Akira had three close friends and one sister who had chosen the Chuo line to end their lives. As he was still only seventeen years old, Akira thought this a little unfortunate. Statistically speaking, to lose just one person in this way was typical for his peer group. Four was considerably above the average.
     Akira was in his final year at high school. For all his time there, the Chuo line had always been the most popular line on the subway system for those who wished to commit suicide. Compared to the others, more than twice as many bodies were recovered every year from between the tracks and the wheels of a Chuo train. It was no real mystery as to why this was. It was the only line known to not have a policy of charging the relatives of the deceased with the cost of cleaning and for the time the train lost. This made it the preferred choice for all those who didn’t wish to leave their families with any financial burden after their death. Conversely, those who didn’t choose the Chuo, may have done so because they did. Akira liked to believe that the fact that his sister Mamiko had chosen the Chuo showed that even at the end she was still thinking of others.
     Akira used the subway every weekday to go to school and at the weekends to get to his part-time job in Tokyo. The nearest station to the house where he lived with his parents was on the Chuo line, but Akira took little notice of this. One subway train was much like any other. If its significance ever did come to mind, it was only when he went through Akihabara, the station where his sister had jumped. Akira had been with her all that afternoon and had arrived just a few moments after she had jumped. His strongest memory of the day was the brand new pair of pink Nike trainers that she had stepped out of and left behind her on the platform.
     When Akira woke up on a Sunday morning in late August, he turned off his alarm clock and then, remembering what day it was, turned on his stereo to listen to the imported Black Flag Live album he had received in the post the week before. Akira was a big fan of English and American punk music. He particularly liked the lesser known bands of the late nineteen seventies and early nineteen eighties and had built up an extensive CD and vinyl collection. He liked some of the newer American punk bands too, and would try to see them when they came to Japan, but not to the same degree. He didn’t believe they were quite as authentic as the originals.

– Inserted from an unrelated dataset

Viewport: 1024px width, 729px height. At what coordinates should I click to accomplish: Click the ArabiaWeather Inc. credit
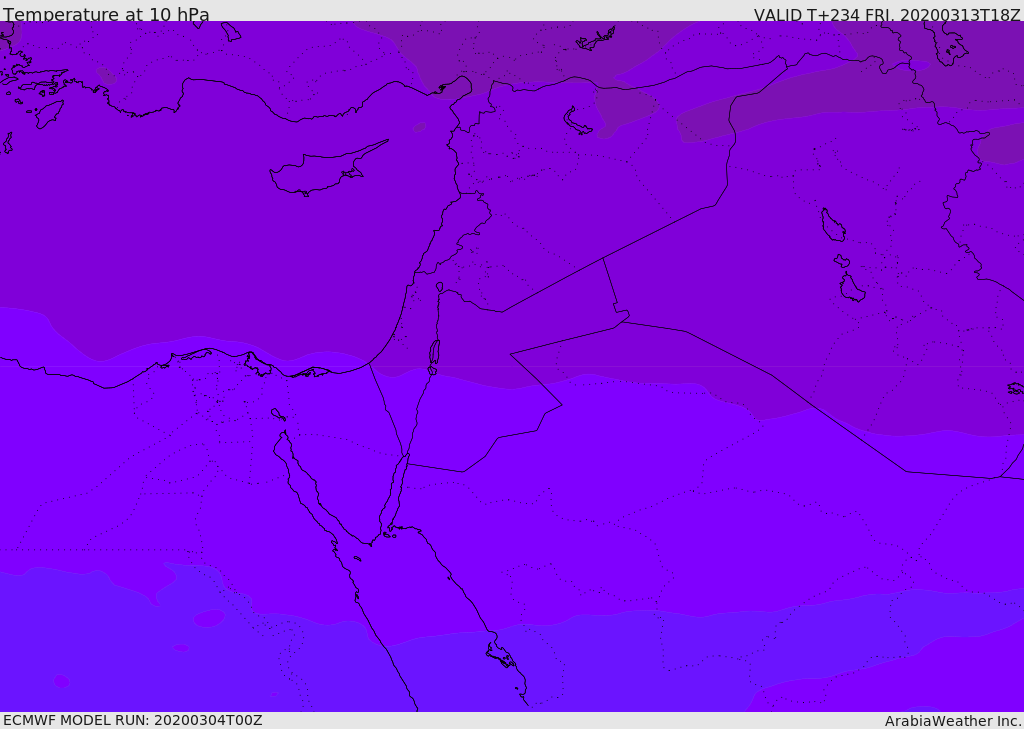pos(953,721)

     Because of school and college after school and the job in the coffee shop on Saturdays, Sunday was the only day that Akira had to himself. This day was to be no different from any other Sunday, although maybe a little hotter as it was the height of summer. After lying in bed for an hour and staring up into the ceiling while listening to the music, he got up to dress and watch cartoons on TV for the rest of the morning.
     At noon, he stepped into his mother’s room to say goodbye. She turned over to nod at him but did not speak. He then left the apartment to walk to the subway station. He was planning to spend the whole afternoon at the record shops of Shinjuku, looking for CDs and perhaps meeting up with friends. It was a good fifteen-minute walk and the heat was wet and uncomfortable. The bus service was irregular at the weekends however and he had little choice but to walk as his bike had been stolen from the station rails the week before. By the time he reached the stairs that led up to his platform, he was sweating hard and had to stop to buy a soft drink from the station shop. He was still a few minutes early for the express train though and had time to sit down on a plastic bench and smoke a Lucky 7 cigarette.

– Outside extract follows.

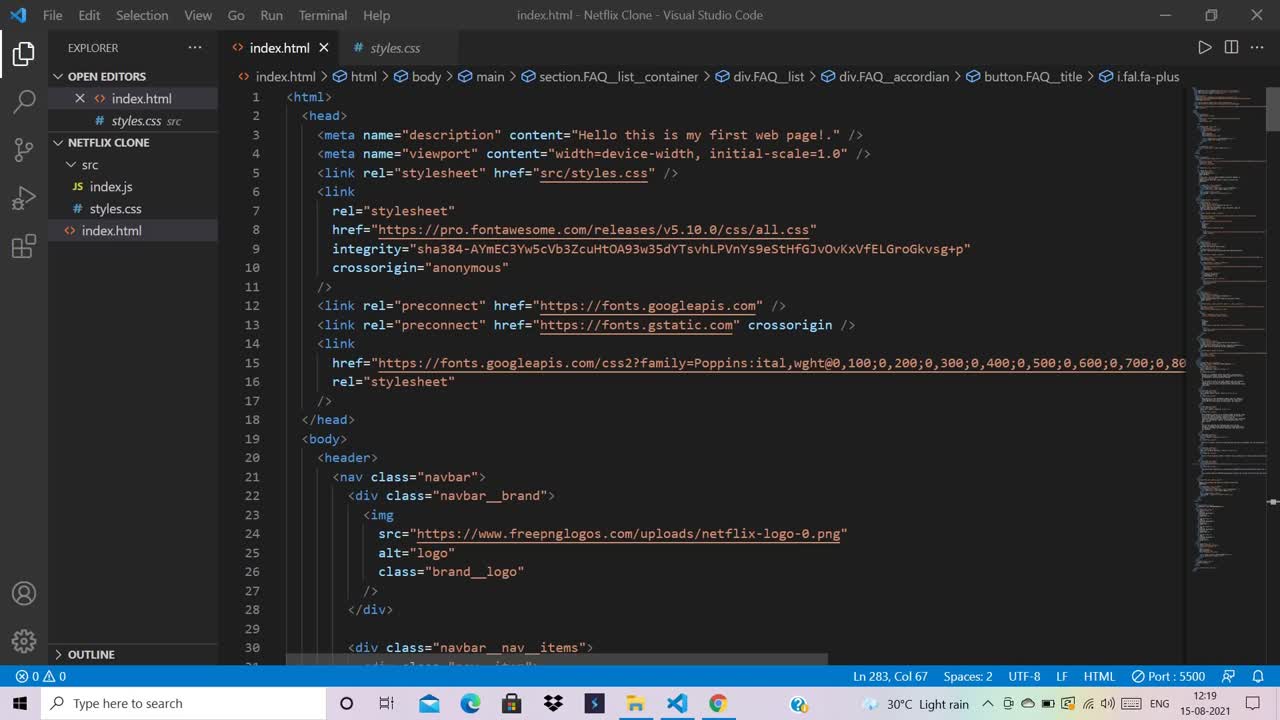Screen dimensions: 1280x720
Task: Open the Extensions view
Action: [24, 247]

     The train arrived on time but the carriage that stopped in front of Akira was already full. He ran down the platform to get to the last carriage and just made it through the doors with seconds to spare. He had to stare down into the floor and wait until he had recovered his breath before he was able to look back up. He hated it when people could see him red faced and out of breath. It made him anxious. He was usually OK with the Sunday train. It was unusual for this train to be so overcrowded. Now, he was going to have to stand all the way. It was bad luck and he thought about what he had done to cause it. He wondered if it might have something to do with his mother’s budgerigar and his recent cruel treatment of it.

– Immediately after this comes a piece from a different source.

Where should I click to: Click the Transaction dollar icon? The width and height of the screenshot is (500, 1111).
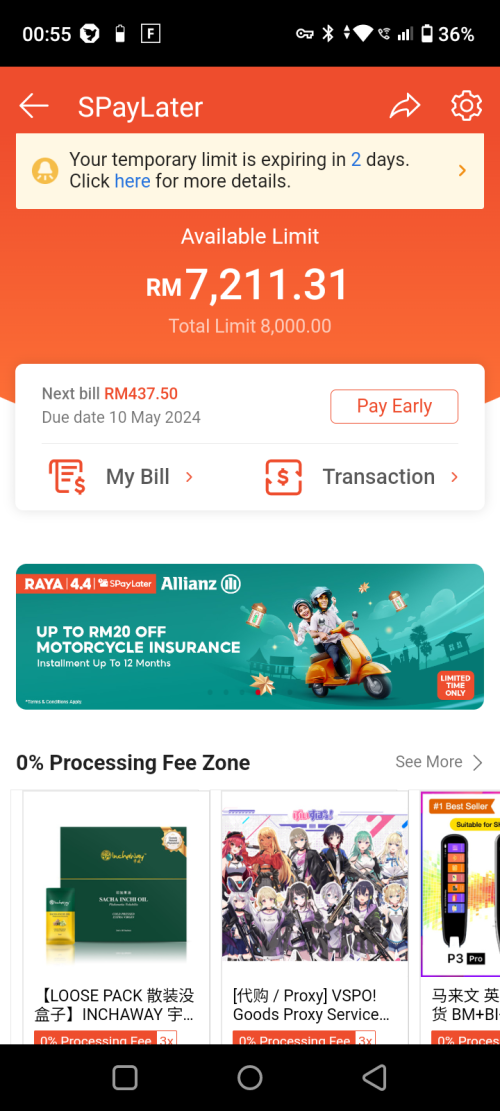(283, 477)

     On either side of him stood middle-aged men, reading newspapers and looking uneasy out of their weekday suits. In front of him sat an old woman in a traditional summer kimono. She had a small and kind-looking face, with deep folds and creases in her paper-like skin. She reminded Akira a little of his grandmother who had died the previous year. She had lived by up in the north, near Sapporo. Throughout his childhood, Akira had gone to visit her once a year with his mother and his sister, and then when his sister died, he’d gone only with his mother. It was a long journey by train, but he had enjoyed it and was sad that there was no reason to go anymore. He smiled down at the old woman and she smiled back before hiding her head behind a book she retrieved from within the inner folds of her clothes.
     Akira found it hard to read when standing. The express train was too fast and the carriages shook so much that it was hard to concentrate. He watched the buildings go by in a grey blur instead, and waited for the suspension bridge that carried the train over the Meiji river and into the city. He liked to look out of the window on the bridge, even when he had a seat. On a clear day, you could see for miles across the whole prefecture.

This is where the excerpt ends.